The Coronial inquest continues at the Wellington District Court. Photo / File
An over-stretched mental health sector and police failings have been at the forefront of the Coronial Inquest into the violent death of Glen Collins.
The inquest is taking place this week in front of Coroner Brigitte Windley in Wellington.
Collins was stabbed to death in an unprovoked attack at his partner's Upper Hutt home in September 2018 by David Charles Gilchrist.
Gilchrist plunged a 20cm stainless steel blade into the back, neck and torso of Collins who died at the scene despite efforts by neighbours to save his life.
Gilchrist, who had a long history of psychotic illness, including violent behaviour, was subject to a compulsory treatment order in the community and was off his anti-psychotic medication when he attacked the father of two.
He was charged with Collins' death but found not guilty by way of insanity in the High Court at Wellington in March 2019.
Windley commenced today's proceedings in the Wellington District Court with an acknowledgement of the family and friends of Collins who have been present for the inquest's duration.
"It's important to acknowledge the unwavering presence of Mr Collins' family and friends and your commitment to this process."
Police and mental health professionals who have taken the witness stand this week have spoken about a mental health system under extreme pressure.
Gilchrist had been reported missing to the Whangarei police by the Northland District Health Board on August 30. Less than a month later he murdered Collins in a frenzied attack.
The handling of that file, and subsequent investigation into Gilchrist's location, has since been deemed inadequate, admitted by a police staff member on the witness stand this week.
"The Northland police did not take timely and sufficient steps to locate Nathan Gilchrist," the witness said.
The file landed in the inbox of a staff member who was on annual leave, the file had not been reassigned and a risk assessment of Gilchrist couldn't be carried out.
The witness admitted that there was an issue around pursuing missing person files and that from time to time there wasn't sufficient priority placed on missing person files from the Northland police.
She said these failings have assisted in showing where police need to make significant amendments in their processes.
Lack of inquiry into Gilchrist's whereabouts, despite the man committing petrol drive-offs as he made his way down the country, hindered police In locating a man who was deemed dangerous.
Police admitted that tracking his bank records had helped locate him in the past and if that was a path taken then the police would have been able to locate Gilchrist sooner.

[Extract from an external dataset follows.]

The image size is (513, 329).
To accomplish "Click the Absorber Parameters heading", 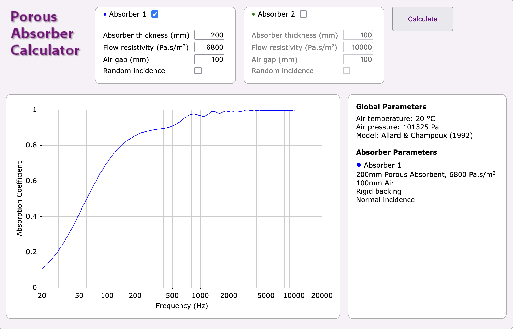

Another witness from the police said she had taken Gilchrist into custody the night before the murder after his registration brought up the multiple petrol drive-offs when searched in a police database NIA.
His status as a missing person was flagged, as well as a notice for carrying knives and his previous history of violent offending.

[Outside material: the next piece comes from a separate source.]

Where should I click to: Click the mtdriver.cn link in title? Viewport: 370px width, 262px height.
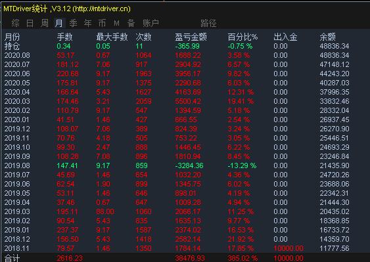[102, 9]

The witness said Gilchrist didn't present as "mentally disordered", and he told the constable he wasn't missing. He claimed he was in Wellington seeking legal advice to stop taking his medication.
Mental health triage service Te Haika was called, who then contacted the Crisis Resolution Service at Wellington Hospital.

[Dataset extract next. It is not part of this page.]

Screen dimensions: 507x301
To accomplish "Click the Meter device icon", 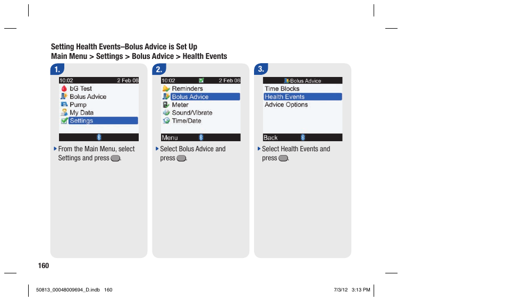I will click(166, 105).
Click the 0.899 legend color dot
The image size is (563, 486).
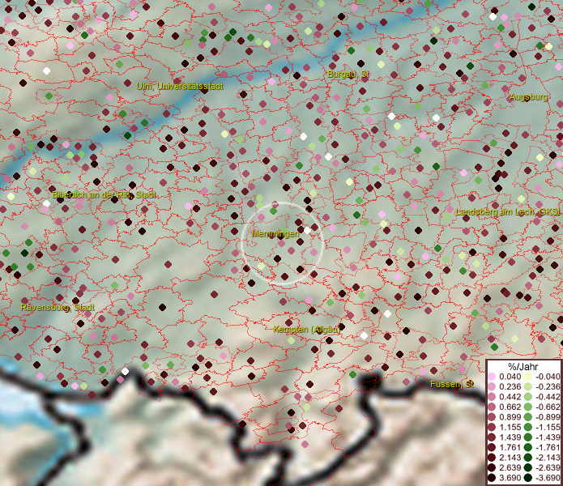tap(492, 418)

A witness from Te Haika said they were advised by the CRS to tell police they could take Gilchrist to the emergency department, but because he did not present unwell, and was resisting his medication, the constable was under the impression he did not want assistance.
CRS denied this was what they advised and said they requested more information from Te Haika at the time. The nurse said if they had known Gilchrist was under the Mental Health Act he would have been given a high priority to be seen that night.
The missing persons alert was cleared and Gilchrist was released on bail to appear on the petrol drive-off charges. Northland police were notified of his whereabouts but failed to pass the information on to the DHB who had reported him missing in the first place.
The court heard there was a failure of communication at a number of steps, and at every step there can be instances where services across the board could have done better.
Earlier in the week Windley said the inquest would bring a range of emotions, but that it was not about blame or findings of liability.
She said the hearing was about establishing the facts and accountability to reduce the chances similar circumstances could result in another family having to endure such an ordeal.